José Antonio González

Personal information
- Full name: José Antonio González Estrada
- Date of birth: 20 October 1995 (age 30)
- Place of birth: Puente Genil, Spain
- Height: 1.83 m (6 ft 0 in)
- Position: Midfielder

Youth career
- Alcolea
- 2013–2014: Córdoba

Senior career*
- Years: Team / Apps / (Gls)
- 2013–2017: Córdoba B / 117 / (12)
- 2015: → Martos (loan) / 13 / (3)
- 2017–2018: Granada B / 33 / (4)
- 2018–2020: Granada / 5 / (0)
- 2019–2020: → Córdoba (loan) / 20 / (0)
- 2020–2021: Recreativo / 20 / (1)
- 2021–2024: Melilla / 92 / (7)
- 2024–2025: Linense / 17 / (0)
- 2025: Puente Genil / 9 / (1)

= José Antonio González (footballer) =

Spanish footballer (born 1995)

José Antonio González Estrada (born 20 October 1995) is a Spanish footballer who plays as a midfielder.

==Club career==
Born in Puente Genil, Córdoba, Andalusia, González joined Córdoba CF's youth setup in 2013, from UD Alcolea Los Ángeles. He made his senior debut with the reserves on 12 May 2013, playing the last three minutes in a 1–0 Tercera División home win against CD Alcalá.

On 29 January 2015, after featuring sparingly, González was loaned to Martos CD in the fourth division, until June. Upon returning, he became a regular starter and achieved promotion to Segunda División B in 2016.

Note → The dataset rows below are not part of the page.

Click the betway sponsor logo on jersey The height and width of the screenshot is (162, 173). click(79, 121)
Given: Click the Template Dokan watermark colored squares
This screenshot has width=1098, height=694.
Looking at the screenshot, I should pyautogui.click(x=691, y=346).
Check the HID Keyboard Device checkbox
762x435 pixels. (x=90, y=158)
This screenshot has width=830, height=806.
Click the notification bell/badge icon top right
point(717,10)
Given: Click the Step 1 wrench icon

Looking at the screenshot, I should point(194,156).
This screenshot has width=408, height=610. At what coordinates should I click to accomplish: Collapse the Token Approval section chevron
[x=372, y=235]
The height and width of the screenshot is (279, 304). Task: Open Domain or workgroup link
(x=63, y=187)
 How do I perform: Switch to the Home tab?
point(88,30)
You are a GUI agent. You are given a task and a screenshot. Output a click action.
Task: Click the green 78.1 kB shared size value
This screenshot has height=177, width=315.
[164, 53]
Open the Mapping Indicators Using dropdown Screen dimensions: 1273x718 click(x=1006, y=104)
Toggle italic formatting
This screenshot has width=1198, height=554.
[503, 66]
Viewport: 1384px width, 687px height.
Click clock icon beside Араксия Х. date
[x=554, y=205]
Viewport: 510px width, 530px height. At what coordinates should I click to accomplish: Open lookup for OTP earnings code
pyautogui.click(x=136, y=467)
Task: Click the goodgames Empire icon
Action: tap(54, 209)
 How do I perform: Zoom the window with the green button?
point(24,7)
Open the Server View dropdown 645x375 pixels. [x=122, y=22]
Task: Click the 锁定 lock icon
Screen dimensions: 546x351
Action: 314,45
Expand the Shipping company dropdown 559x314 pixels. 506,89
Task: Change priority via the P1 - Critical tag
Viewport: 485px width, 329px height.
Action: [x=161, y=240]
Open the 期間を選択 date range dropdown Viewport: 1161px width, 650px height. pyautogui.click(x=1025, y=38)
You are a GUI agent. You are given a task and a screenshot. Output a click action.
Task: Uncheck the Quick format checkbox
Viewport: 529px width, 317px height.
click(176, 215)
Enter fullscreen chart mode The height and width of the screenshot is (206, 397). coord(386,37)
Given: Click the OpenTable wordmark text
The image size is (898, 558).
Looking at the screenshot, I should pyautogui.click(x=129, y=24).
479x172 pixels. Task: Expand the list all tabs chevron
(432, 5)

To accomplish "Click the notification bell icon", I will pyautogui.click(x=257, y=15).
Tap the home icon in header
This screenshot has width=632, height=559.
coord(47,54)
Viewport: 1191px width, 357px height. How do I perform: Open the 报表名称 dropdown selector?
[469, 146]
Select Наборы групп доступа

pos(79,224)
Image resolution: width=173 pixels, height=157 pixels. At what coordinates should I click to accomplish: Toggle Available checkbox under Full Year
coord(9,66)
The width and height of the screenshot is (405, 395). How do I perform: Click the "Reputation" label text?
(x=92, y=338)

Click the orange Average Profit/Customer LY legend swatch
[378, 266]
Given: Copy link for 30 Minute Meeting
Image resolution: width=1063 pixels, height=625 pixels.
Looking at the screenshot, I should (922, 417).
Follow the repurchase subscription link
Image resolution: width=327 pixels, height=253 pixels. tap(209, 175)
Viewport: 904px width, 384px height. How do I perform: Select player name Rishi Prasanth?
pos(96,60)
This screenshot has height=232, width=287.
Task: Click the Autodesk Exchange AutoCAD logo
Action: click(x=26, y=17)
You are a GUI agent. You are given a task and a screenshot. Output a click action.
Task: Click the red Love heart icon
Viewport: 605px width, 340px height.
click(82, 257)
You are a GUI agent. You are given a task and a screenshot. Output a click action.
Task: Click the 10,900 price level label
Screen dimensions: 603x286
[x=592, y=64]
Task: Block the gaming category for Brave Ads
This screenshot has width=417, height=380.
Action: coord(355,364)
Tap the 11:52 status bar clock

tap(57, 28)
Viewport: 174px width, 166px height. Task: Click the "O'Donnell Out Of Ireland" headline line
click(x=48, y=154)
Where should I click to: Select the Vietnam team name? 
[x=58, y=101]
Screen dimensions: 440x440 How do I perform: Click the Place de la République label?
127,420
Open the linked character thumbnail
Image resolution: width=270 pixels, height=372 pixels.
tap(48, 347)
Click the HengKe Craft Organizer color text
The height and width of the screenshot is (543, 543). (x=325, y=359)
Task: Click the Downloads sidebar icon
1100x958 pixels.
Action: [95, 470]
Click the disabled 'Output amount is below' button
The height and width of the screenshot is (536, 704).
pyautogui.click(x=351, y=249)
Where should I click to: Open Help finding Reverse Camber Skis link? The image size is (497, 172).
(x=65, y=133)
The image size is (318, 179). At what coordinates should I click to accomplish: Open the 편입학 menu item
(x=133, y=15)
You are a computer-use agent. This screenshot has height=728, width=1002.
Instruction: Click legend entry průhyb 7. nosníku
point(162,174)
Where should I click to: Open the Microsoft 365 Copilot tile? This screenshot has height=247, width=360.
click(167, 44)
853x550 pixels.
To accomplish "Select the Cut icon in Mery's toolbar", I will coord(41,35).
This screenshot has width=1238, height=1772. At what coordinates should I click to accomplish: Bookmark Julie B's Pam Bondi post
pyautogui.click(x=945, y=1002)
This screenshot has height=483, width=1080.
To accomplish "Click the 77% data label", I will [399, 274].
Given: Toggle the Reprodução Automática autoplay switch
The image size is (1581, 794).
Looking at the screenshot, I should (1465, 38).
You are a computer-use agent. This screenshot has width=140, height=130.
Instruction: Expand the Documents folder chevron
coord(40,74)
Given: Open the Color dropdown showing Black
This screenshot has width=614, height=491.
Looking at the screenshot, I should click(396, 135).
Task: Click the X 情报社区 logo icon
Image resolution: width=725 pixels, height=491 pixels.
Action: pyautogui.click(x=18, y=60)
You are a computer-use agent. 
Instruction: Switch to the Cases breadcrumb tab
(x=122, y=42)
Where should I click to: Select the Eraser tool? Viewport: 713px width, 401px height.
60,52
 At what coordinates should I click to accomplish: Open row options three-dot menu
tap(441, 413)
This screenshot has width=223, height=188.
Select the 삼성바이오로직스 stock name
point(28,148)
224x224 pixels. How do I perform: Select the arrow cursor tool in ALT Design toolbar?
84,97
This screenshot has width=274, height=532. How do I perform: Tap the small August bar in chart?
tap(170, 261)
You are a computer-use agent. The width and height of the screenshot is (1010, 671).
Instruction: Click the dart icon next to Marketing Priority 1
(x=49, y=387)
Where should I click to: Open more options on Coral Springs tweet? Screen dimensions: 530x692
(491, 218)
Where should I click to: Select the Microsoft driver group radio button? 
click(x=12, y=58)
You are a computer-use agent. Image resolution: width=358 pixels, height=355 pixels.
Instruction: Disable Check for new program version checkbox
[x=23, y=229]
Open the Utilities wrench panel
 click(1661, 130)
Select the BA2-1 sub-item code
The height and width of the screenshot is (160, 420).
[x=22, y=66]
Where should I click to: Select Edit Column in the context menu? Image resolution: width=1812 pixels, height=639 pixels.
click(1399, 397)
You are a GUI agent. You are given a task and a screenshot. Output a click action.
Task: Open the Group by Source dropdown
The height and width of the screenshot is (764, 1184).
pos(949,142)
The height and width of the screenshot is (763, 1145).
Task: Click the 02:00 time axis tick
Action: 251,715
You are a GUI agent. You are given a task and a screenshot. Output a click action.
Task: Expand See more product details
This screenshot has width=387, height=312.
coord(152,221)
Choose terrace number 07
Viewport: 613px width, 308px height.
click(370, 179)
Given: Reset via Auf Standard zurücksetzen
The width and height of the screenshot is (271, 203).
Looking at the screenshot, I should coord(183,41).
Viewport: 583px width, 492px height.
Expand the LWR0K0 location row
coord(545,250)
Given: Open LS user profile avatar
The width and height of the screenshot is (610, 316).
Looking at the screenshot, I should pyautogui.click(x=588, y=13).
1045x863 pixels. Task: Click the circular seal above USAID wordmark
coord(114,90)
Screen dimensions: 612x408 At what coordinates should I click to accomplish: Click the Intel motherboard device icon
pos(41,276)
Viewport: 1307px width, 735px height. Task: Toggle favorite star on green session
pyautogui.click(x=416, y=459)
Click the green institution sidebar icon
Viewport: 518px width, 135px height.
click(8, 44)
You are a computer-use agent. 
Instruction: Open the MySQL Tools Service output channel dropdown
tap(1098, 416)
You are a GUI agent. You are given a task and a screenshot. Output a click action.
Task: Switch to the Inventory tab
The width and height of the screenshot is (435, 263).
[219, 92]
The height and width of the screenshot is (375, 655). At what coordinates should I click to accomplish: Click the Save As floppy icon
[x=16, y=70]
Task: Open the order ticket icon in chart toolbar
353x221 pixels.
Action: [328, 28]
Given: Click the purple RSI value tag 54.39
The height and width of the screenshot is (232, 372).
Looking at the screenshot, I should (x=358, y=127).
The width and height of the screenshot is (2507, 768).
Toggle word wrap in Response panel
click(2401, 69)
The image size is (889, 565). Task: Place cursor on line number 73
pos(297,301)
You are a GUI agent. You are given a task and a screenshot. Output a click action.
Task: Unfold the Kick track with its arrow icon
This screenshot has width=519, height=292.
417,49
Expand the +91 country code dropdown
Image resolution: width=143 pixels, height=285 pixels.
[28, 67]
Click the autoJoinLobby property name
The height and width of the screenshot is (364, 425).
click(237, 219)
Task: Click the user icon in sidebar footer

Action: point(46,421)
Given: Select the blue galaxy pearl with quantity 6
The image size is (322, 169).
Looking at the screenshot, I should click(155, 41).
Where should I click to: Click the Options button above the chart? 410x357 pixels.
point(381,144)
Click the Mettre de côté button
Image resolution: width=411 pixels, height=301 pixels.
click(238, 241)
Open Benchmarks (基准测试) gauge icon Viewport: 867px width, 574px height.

On 10 July 2017, González moved to another reserve team, Córdoba CF B in the third tier. On 15 August of the following year, he signed a new two-year contract and was promoted to the main squad in Segunda División.

González made his professional debut on 18 August 2018, coming on as a late substitute for Fede Vico in a 0–0 away draw against Elche CF. The following 16 July, after achieving promotion to La Liga, he renewed his contract until 2021 and was immediately loaned to Córdoba CF for one year. On 23 July 2020 he left Granada.

On 1 August 2020 he signed for Recreativo de Huelva.